Don’t get too much anxiety though, this condition is very treatable and you can get back to normal quicker than you reckon. The following paragraphs give a few tips on how you can identify panic attack symptoms and give tips on what you can do to diminish them or lose them altogether. We have all heard the saying that knowledge is power, and it is no different when dealing with anxiety. Once you learn what the all-purpose symptoms of panic attacks are and how you suffer from panic attacks, you are well on your way to finding a cure.

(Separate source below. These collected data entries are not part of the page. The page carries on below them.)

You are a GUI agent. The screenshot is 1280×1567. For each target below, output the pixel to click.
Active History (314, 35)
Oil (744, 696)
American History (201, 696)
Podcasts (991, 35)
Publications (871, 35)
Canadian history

Many people share the knowledge that panic attacks are solely associated to events. An consequence may be a stressful exam or test in school, career choices and job interviews, and other vital life events. But, this is usually not the case. Panic attacks usually occur in the most unexpected moments, even while sleeping. Knowing this but, you shouldn’t assume that any time you feel stressed, you are having a panic attack. Life is full of stresses, and we all have to deal with them. It is when we experience the more serious symptoms such as heart palpitations, insomnia, dizziness, shaking, lack of oxygen, sweating, etc, that we should wonder if we are suffering from an actual panic disorder. One of the most powerful tools we have is documentation. Writing in a journal about your feelings and anytime you experience the earlier mentioned symptoms is a gigantic help to determining if you have a real problem. By doing so, you will be able to identify any patterns associated with your panic attacks. It will also be a valuable tool for your doctor to be able to use when diagnosing you and prescribing the right treatment.
Many people find it hard to keep any type of journal, but if you really want to help yourself get cured, you will have to motivate yourself to continuously document your condition. In the journal you make, you will want to be sure to record certain specific details such as how intense the attacks are, how frequent they are occurring, and also any physical symptoms that you are experiencing. If you feel that you know what may have triggered the consequence, be sure to write that in as well. For example possible triggers include opinion with friends or loved ones, difficulties with money, dread of losing a best friend, physical illness, or starting a new job. All of these are worthy of documenting and will help both you and your physician cure your condition. If you feel that you have tried everything you can do yourself to stop your panic attacks, please consult with a health care professional. One of the best things you can do for yourself is to have an open two-way dialogue between you and your doctor.